The next time I was 49, and it was a thorn. It would have worked its way out if I had taken a break from running. I didn’t. One of the doctors in my church saved me, performing “surgery” while her boys diverted my attention from the pain.
Scholars debate what Paul meant by a “thorn in his flesh.” He described weaknesses, insults and persecutions. He was beaten, stoned and shipwrecked. He was in danger in the city, the wilderness and at sea. It’s still unclear what he meant in Corinthians.
Whether a broken arm or broken heart, it’s clear: Paul was vulnerable, and he was lost on his own. He knew it. He was completely dependent on God’s grace.
I can’t feel the cut in my foot, but I can still feel the arms of those who held me. Maybe the point of the thorns is to remind us of our connectedness, especially when we are tender or lost.
We are made whole by the love that surrounds us.

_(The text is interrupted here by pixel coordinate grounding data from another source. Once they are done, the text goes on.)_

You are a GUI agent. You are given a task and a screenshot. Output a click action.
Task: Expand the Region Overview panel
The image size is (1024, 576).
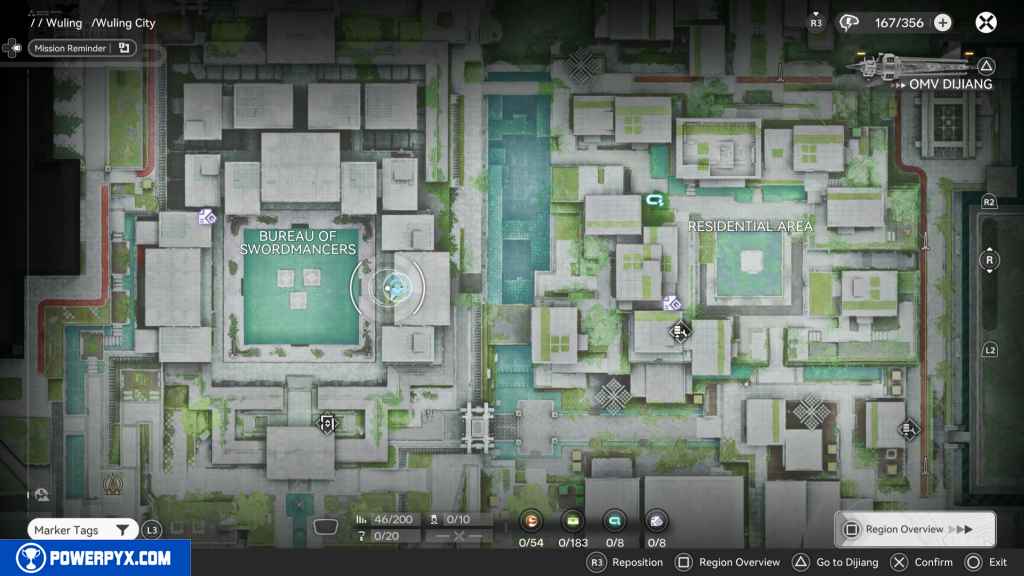(914, 529)
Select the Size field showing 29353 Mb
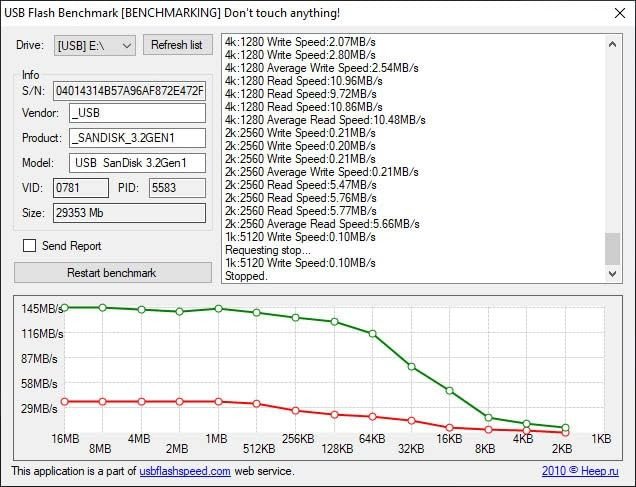 (x=128, y=213)
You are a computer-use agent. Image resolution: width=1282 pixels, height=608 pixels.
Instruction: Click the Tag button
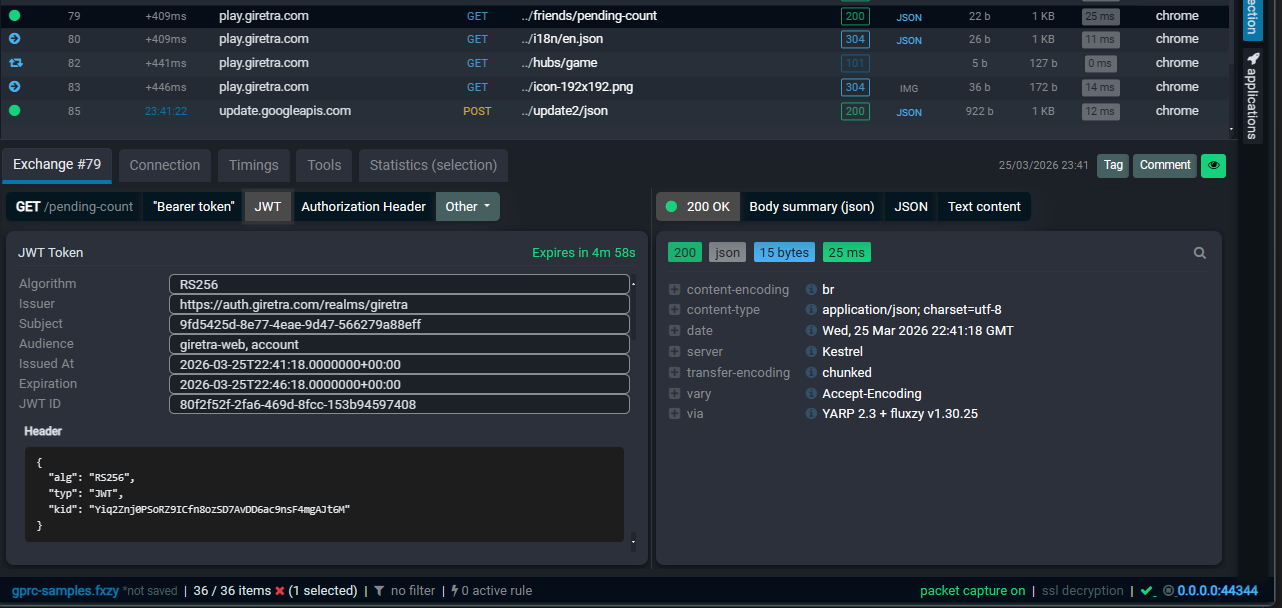point(1112,165)
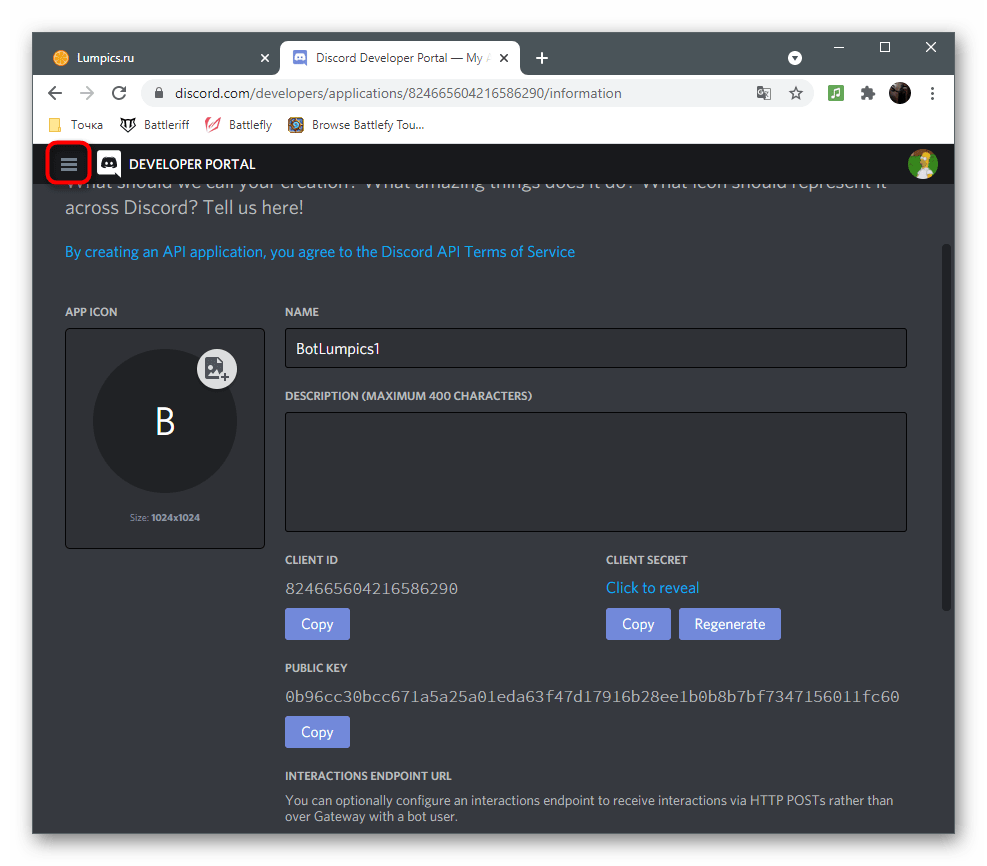This screenshot has height=866, width=987.
Task: Click the music extension icon
Action: pos(835,92)
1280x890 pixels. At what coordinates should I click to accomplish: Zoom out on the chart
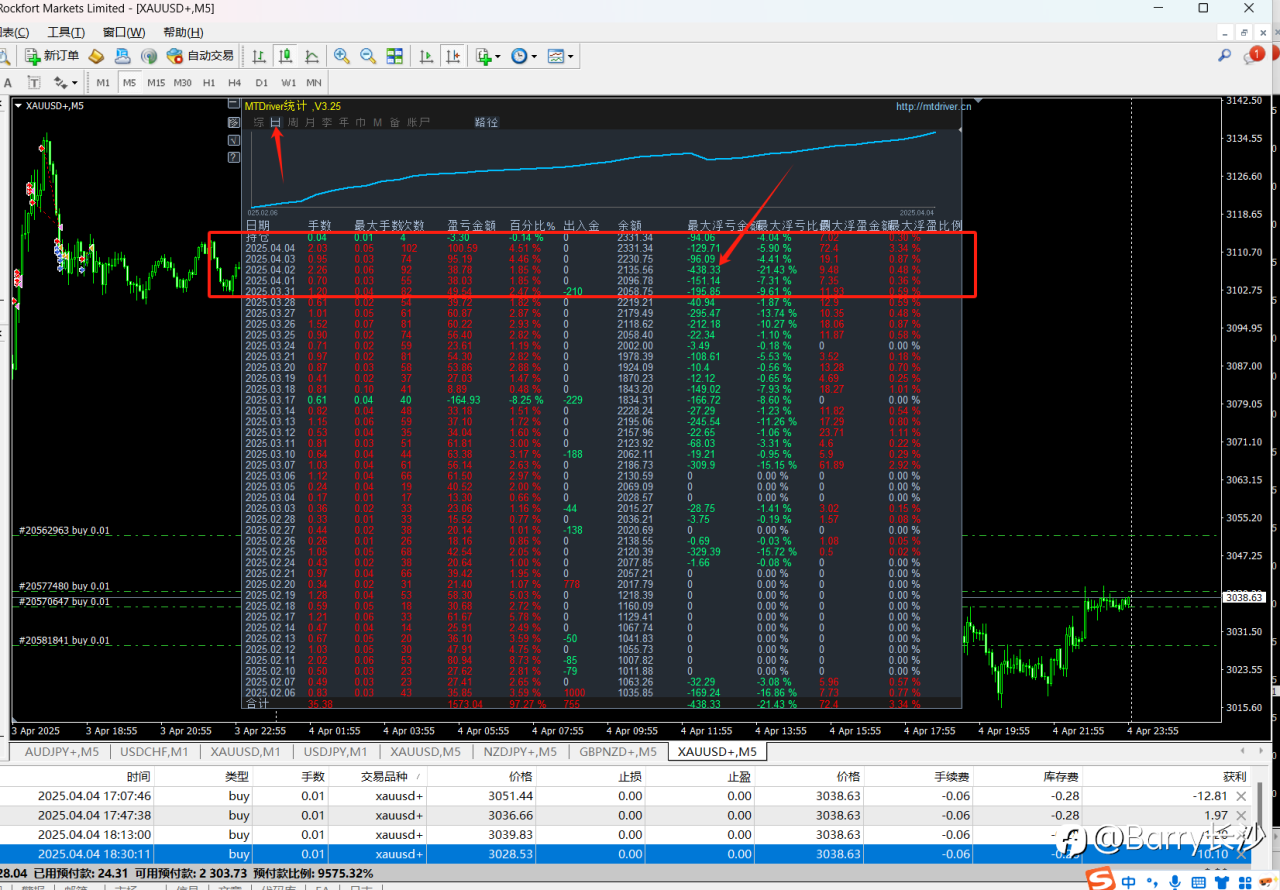coord(368,56)
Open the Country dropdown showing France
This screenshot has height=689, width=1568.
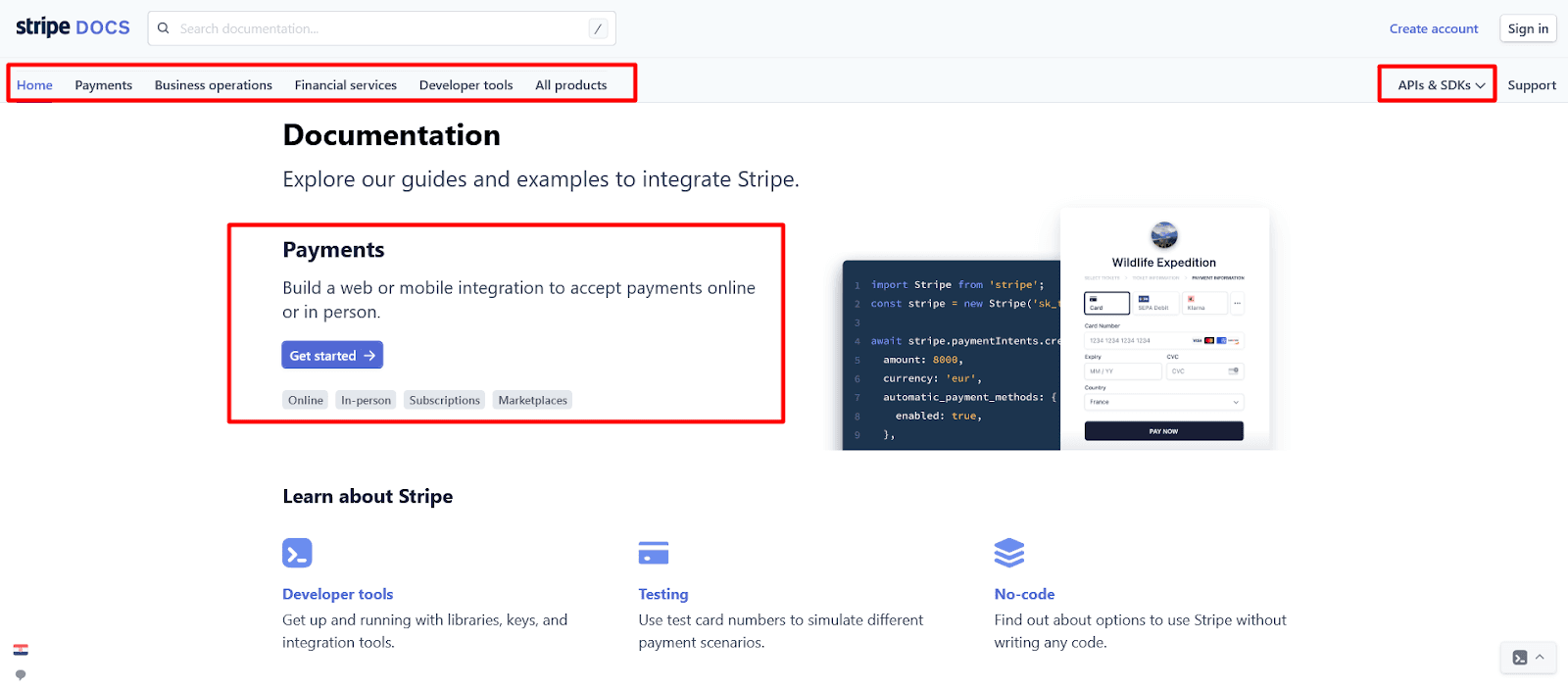1163,402
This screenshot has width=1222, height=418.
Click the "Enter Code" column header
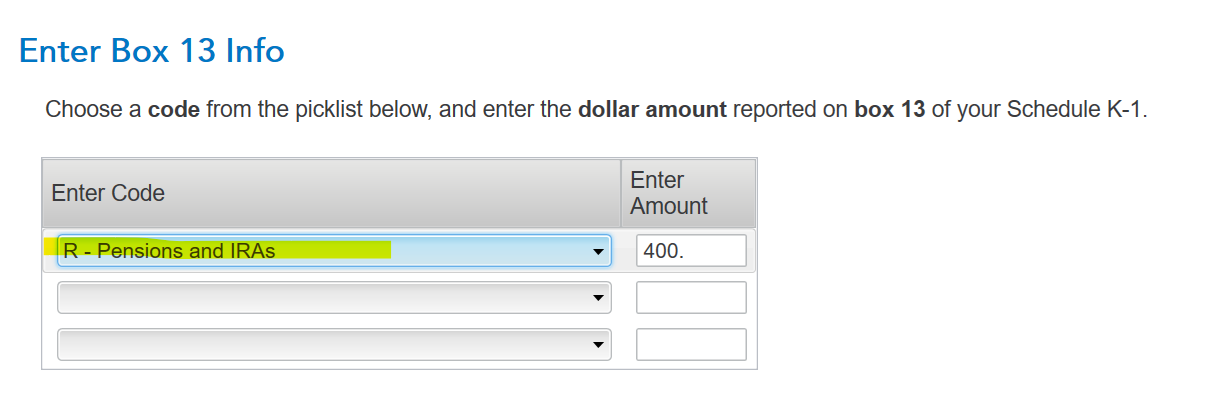tap(108, 193)
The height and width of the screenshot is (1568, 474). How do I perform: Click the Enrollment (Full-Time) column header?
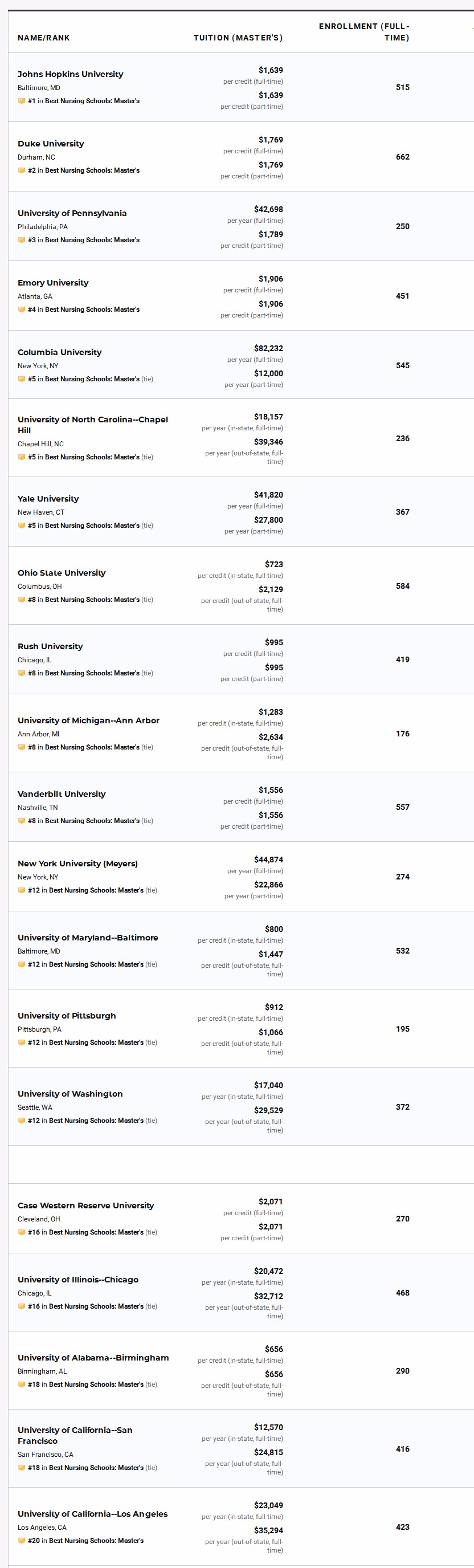click(364, 32)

Rabbi Avi Weinstein, Hyman Brand Hebrew Academy: “Thorn in my flesh” is a direct quotation from Paul’s letter to the Corinthians. It might be a paraphrase of Numbers 33:55, when the Israelites are warned that the Canaanite nations are to be dispossessed. If, however, they allow them to remain, they will be like “stingers in your eyes and thorns in your sides.”